What is needed is each line of the data below that holds the string "will".

DATA RECORDS >>
# # #

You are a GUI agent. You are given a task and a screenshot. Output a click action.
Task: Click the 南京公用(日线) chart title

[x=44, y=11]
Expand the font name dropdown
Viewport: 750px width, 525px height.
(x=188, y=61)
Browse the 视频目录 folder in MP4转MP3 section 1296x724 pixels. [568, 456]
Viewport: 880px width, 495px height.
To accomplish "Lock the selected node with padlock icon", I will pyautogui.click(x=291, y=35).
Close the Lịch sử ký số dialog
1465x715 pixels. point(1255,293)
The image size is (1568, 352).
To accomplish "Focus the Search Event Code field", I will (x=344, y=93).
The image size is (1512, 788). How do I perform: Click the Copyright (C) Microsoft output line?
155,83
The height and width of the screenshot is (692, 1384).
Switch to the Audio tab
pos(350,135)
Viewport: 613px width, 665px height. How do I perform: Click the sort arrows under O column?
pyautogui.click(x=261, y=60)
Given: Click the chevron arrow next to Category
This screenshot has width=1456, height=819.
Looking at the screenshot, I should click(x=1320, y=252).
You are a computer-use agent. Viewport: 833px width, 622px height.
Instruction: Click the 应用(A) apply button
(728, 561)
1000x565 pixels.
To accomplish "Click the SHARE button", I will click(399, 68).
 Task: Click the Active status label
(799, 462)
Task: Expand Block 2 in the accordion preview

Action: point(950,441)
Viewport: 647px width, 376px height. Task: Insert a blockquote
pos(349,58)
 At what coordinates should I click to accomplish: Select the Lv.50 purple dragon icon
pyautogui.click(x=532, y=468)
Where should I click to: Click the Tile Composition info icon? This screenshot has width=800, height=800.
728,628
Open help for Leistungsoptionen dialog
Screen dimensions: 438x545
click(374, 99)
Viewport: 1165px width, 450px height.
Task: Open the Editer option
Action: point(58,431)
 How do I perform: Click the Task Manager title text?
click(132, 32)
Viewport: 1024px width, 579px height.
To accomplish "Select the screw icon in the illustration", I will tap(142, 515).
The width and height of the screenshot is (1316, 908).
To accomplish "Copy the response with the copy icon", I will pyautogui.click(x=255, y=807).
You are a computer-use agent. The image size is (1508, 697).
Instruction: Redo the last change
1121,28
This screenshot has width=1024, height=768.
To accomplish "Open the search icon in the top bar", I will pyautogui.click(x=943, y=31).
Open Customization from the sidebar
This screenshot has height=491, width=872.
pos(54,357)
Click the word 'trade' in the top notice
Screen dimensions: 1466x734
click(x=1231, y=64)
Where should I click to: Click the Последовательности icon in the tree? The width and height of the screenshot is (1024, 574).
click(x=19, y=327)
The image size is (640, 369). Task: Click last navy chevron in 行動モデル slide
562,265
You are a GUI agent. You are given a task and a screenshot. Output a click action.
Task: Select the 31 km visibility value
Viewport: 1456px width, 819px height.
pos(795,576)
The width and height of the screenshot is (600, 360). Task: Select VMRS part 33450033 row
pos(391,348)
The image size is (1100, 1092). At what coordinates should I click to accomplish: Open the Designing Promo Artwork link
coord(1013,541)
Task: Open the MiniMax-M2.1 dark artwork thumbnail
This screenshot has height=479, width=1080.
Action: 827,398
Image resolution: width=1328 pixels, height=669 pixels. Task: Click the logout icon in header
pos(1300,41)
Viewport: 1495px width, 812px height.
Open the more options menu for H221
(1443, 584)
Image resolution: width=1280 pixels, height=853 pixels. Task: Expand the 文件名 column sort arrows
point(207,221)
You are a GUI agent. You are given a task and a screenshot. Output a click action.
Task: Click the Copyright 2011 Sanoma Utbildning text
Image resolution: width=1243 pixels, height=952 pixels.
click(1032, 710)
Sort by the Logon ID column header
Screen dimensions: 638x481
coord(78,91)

# # #

RESPONSE TO THE TASK >>
To accomplish "Lock the selected node with padlock icon", I will pyautogui.click(x=291, y=35).
To accomplish "Focus the Search Event Code field", I will (x=344, y=93).
To accomplish "Click the SHARE button", I will click(399, 68).
To accomplish "Select the screw icon in the illustration", I will tap(142, 515).
To accomplish "Copy the response with the copy icon", I will pyautogui.click(x=255, y=807).
To accomplish "Open the search icon in the top bar", I will pyautogui.click(x=943, y=31).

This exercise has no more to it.